Islamabad—Sensitized over Panama Leaks gone viral worldwide, the United Nations Human Rights expert has urged an end to financial secrecy which snags smooth fiscal way forward.In the wake of last week’s leak of a trove of confidential financial documents from a Panama law firm, a United Nations human rights expert called on the international community to urgently put an end to financial secrecy,says a UN report.
“Tax evasion and the flow of funds of illicit origin undermine justice and deprive Governments of resources needed for the realization of economic, social and cultural rights,” UN Independent Expert on foreign debt and human rights, Juan Pablo Bohoslavsky, warned, as the documents, which have been dubbed the ‘Panama Papers,’ have shown how corporations, wealthy individuals and politically exposed persons have systematically hidden assets in more than 21 offshore jurisdictions.

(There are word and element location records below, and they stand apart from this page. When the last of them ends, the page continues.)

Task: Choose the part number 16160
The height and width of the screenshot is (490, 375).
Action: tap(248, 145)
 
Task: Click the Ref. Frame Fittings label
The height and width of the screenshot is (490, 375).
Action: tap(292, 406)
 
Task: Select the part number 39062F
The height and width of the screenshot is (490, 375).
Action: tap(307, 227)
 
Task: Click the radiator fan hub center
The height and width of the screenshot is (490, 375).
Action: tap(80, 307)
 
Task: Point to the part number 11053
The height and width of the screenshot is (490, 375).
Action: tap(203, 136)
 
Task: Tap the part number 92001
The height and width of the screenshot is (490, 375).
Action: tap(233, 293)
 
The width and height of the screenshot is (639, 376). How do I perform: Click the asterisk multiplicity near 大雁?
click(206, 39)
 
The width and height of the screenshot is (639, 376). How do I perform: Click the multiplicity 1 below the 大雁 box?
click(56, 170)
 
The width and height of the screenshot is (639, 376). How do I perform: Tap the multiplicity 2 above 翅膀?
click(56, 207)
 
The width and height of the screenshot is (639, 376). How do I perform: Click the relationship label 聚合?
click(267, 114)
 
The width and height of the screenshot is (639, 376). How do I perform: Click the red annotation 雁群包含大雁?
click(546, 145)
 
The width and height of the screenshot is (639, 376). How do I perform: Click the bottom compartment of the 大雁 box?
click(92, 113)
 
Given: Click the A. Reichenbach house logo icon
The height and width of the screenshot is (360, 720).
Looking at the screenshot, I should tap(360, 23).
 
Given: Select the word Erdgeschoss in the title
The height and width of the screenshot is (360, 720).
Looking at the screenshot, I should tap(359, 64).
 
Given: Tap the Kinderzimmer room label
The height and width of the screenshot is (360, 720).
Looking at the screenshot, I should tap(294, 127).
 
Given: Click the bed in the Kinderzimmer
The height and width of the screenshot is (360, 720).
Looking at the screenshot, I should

“The clients may have had different motives for depositing their assets into more than 210,000 secret shell companies. But tax evasion, hiding corruption and criminal funds appear to be a prominent reason,” said Mr. Bohoslavsky, author of a recent study on illicit financial flows presented to the UN Human Rights Council. The expert noted that shell companies have also been used in the past by groups and individuals busting sanctions, trafficking drugs, engaging in illicit arms trade, terrorism as well as by authoritarian rulers responsible for severe violations of human rights.
“Tax evasion destroys trust in public institutions and the rule of law, and shrinks the fiscal space for investing in public health care, education, social security and other public goods and services,” the expert explained. “Public funds that are essential to guarantee economic, social and cultural rights to all are robbed from the people,” he added.
The UN human rights office noted that the leaked documentation shows that many banks and financial intermediaries have failed to exercise due diligence with their clients. Some of them may actually have aided and abetted tax evasion, corruption and other criminal activities. According to the ‘Panama Papers’ more than 14,000 banks, law firms, company incorporators or other middlemen have set up companies, foundations and trusts for customers.